12 nov 2025
If I had to describe this story in one word it would be tormented. I'm still reeling from this read, wow! My edition literally falls apart and I had to staple the pages together, so for my birthday next week I'm going to buy a collector's edition because I already want to reread it.
It has risen to be my favourite book of all time. I had to read the first 90 pages twice because: everyone has the same names, and is referred to differently depending on who is narrating which makes it an absolute nightmare to know what's going on. Combined with the old language I don't think it's beginner friendly at all but it's so worth it. I felt like Charlie from Always Sunny while trying to construct the family tree.
But once I got the hang of the structure of the story and who was who, I was completely sucked in and I can't get back out. The summary makes the story seem straightforward but it's everything but. Every page my mind was blown in a different direction. The language is magic once you get into the flow of it, no sentence feels redundant or out of place and there are passages that I just had to read a couple of times over because they were so visceral and raw. I can't think of a single thing I didn't like except maybe that, some scenes are described so compactly that they become vague, but the information is all there, you just have to dig it out of the words which is also fun once you start to recognize when it's necessary to pay a little more attention to the wording.
Don't expect a romance, I would even go as far to say that it's not tragic because it's too violent and cruel for that. I would call Achilles and Patroclus love tragic, not this... it's miserable, shocking and vengeful. And they're all crazy with pain. I think everyone has emotions or thoughts like these at some point in their lives which makes it even cathartic in a way. It's like the characters all embody some type of the most negative and raw nature of humans and here they're all thrown in together. I think it's bold and revolutionary (not just for its time, but yet!) for that reason. There's a lot of abuse and it's not hinted at but described in detail. The descriptions are very matter of fact as if it's normal.
Maliha_reads' review on storygraph is this and I think that's extremely fitting: "Wuthering Heights isn’t a love story, it’s a feral howl into the void. It grabs you by the collar, drags you across the moors, and leaves you breathless, bruised, and strangely grateful. This isn’t a cozy read. It’s a visceral experience. The moors are alive. The emotions are volcanic. The prose is poetic and piercing. Brontë doesn’t offer comfort, she offers catharsis."

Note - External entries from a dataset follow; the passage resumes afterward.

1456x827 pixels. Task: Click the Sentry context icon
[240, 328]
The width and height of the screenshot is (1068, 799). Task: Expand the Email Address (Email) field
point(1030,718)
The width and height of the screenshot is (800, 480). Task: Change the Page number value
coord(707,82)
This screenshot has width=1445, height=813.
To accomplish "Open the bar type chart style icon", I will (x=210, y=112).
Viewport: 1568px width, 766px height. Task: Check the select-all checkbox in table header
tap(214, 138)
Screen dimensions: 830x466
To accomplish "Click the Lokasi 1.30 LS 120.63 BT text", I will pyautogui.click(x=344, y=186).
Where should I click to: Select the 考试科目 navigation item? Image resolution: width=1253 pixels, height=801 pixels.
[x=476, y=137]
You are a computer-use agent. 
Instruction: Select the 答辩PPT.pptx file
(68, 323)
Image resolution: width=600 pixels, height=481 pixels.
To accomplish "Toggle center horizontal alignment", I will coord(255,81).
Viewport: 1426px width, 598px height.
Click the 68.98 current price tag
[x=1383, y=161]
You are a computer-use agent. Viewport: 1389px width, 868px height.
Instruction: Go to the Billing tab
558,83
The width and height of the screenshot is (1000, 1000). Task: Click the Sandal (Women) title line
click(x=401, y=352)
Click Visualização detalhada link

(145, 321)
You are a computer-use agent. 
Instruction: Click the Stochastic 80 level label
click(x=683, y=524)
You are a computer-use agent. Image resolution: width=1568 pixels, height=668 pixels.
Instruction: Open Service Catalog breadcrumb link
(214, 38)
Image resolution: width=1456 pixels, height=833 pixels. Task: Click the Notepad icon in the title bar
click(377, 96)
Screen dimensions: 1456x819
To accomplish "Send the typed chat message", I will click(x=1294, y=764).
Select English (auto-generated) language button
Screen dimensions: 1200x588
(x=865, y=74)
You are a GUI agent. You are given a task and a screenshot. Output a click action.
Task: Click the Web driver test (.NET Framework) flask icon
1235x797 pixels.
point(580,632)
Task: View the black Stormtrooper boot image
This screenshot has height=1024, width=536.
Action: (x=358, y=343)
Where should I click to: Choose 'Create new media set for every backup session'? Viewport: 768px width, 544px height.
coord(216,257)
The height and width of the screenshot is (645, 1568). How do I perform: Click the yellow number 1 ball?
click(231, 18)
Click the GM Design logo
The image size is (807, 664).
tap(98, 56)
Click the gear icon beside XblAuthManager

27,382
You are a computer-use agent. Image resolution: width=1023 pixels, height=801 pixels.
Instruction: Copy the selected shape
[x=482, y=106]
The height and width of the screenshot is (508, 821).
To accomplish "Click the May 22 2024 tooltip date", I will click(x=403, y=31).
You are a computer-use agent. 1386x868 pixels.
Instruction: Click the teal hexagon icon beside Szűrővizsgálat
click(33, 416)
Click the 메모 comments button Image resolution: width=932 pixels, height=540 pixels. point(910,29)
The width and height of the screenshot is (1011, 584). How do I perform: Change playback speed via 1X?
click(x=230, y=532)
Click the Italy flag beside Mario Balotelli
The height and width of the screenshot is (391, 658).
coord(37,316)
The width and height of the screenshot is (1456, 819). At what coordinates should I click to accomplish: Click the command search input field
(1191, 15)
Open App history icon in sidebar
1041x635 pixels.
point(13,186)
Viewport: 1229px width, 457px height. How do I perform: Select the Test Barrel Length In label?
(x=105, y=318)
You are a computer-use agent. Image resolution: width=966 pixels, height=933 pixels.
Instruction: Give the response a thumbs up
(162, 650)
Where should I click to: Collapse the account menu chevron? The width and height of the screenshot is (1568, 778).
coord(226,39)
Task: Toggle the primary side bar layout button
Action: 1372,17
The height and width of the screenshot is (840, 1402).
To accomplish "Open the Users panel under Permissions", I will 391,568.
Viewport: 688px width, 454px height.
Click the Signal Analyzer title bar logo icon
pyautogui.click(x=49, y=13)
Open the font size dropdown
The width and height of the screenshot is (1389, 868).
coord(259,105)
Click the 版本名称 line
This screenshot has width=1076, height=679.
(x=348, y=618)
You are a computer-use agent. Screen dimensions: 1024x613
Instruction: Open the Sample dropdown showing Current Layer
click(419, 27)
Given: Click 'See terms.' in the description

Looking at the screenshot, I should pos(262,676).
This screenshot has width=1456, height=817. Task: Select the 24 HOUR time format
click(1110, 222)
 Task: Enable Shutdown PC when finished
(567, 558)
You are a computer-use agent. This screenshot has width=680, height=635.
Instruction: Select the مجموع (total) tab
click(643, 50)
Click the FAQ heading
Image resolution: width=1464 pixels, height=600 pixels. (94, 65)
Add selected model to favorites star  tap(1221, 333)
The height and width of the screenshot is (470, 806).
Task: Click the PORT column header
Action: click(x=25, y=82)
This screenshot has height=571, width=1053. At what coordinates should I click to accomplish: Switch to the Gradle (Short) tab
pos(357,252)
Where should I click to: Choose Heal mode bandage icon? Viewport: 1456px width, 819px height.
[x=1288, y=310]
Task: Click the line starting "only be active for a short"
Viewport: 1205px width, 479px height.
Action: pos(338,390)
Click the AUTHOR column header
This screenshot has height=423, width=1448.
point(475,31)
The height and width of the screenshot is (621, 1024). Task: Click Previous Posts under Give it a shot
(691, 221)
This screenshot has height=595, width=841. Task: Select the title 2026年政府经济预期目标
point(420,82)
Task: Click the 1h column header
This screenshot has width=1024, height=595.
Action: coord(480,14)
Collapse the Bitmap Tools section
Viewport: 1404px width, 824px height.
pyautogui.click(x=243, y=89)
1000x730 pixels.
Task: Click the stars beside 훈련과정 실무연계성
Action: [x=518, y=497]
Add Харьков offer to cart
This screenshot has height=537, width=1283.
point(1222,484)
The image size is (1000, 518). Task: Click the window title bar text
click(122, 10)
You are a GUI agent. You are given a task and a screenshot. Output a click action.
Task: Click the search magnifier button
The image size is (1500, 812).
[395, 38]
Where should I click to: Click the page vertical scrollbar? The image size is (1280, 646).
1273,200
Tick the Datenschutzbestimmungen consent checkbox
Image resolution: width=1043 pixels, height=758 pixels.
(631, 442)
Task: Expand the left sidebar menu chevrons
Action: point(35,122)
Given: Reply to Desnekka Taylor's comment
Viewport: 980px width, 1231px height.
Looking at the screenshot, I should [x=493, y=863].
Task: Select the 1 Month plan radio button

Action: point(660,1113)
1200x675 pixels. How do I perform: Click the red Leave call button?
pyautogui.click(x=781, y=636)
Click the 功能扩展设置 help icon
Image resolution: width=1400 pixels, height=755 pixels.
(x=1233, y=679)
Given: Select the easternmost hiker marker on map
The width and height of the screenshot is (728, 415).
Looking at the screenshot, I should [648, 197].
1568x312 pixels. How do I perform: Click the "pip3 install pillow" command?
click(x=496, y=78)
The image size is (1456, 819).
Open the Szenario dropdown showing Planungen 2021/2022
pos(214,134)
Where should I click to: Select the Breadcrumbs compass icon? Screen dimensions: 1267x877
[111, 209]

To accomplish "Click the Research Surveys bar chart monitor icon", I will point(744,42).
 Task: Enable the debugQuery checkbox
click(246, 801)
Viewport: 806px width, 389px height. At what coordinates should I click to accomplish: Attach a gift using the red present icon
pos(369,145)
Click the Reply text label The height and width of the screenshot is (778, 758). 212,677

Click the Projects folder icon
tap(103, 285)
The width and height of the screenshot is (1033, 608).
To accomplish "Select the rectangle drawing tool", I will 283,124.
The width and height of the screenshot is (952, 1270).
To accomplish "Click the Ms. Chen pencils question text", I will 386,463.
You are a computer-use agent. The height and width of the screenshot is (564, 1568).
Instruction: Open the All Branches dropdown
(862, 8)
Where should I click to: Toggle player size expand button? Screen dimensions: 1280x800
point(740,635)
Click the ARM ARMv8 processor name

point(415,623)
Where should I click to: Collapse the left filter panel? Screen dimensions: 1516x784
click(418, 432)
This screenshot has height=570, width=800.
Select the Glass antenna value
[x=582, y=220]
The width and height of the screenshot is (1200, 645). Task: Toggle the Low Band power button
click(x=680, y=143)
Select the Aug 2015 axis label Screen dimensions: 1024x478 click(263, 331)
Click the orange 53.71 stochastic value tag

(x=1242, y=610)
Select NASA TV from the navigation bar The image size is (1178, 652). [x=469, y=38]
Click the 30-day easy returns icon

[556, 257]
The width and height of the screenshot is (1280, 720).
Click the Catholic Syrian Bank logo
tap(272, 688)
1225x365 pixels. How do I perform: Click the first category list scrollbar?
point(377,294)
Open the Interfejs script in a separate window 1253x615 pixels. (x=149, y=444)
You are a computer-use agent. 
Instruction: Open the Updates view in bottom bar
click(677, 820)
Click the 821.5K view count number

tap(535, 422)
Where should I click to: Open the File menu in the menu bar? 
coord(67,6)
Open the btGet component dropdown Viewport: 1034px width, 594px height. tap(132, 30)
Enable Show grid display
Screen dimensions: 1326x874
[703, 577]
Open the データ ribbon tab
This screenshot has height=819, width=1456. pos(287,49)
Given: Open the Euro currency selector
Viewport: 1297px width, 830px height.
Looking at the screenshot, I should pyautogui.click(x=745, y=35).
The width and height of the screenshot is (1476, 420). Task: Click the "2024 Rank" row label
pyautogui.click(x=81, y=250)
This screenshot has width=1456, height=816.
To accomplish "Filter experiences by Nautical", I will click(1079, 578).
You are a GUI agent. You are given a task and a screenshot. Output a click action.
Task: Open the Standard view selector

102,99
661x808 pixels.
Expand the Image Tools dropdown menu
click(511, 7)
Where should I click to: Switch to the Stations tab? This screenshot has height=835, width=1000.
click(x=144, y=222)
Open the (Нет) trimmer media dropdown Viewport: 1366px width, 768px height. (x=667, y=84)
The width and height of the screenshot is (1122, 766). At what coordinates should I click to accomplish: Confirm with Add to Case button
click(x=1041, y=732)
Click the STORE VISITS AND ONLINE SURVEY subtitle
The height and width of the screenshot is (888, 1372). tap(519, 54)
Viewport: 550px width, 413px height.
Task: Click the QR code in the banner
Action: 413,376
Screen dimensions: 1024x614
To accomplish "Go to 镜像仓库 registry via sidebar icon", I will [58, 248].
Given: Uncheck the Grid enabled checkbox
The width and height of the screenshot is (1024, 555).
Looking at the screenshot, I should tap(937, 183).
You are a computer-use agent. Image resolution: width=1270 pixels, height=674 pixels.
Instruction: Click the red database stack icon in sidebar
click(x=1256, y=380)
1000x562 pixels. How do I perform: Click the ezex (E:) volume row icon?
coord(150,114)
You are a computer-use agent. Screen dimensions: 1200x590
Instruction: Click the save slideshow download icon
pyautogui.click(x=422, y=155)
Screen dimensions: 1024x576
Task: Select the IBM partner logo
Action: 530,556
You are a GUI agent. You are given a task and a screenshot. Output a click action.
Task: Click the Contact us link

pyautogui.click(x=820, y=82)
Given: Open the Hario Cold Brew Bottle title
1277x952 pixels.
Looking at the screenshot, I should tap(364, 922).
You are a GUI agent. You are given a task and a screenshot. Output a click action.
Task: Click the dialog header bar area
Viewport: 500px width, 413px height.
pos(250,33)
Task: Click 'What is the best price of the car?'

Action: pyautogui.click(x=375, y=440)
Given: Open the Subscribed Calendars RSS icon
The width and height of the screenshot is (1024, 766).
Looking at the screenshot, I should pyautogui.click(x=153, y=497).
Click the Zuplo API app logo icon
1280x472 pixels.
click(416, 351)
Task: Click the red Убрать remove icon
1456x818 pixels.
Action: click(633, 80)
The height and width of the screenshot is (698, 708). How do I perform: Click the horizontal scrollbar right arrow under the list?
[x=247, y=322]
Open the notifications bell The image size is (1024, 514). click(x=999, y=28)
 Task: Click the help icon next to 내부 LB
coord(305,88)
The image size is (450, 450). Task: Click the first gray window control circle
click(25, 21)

I couldn't say it better myself and fully agree, it's really full of pain. If I have to put all the passages here that I love then it will be way too long, so I picked a popular one but with the first part, which I don't understand is left out so often:
"May she wake in torment!" he cried, with frightful vehemence, stamping his foot, and groaning in a sudden paroxysm of ungovernable passion. "Why, she's a liar to the end! Where is she? Not there - not in heaven - not perished - where? Oh! You said you cared nothing for my sufferings. And I pray one prayer - I repeat it till my tongue stiffens - Catherine Earnshaw, may you not rest as long as I am living! You said I killed you - haunt me then! The murdered do haunt their murderers. I believe - I know that ghosts have wandered the earth. Be with me always - take any form - drive me mad! Only do not leave me in this abyss, where I cannot find you! Oh, God! It is unutterable! I cannot live without my life! I cannot live without my soul!"
And he really can't, he's from that moment destroying everything and everyone around him including himself until his very end and you're a witness to all of it. The healing only starts with Hareton and Catherine and it's all the way at the end and I wish we had more of it. Fantastic story!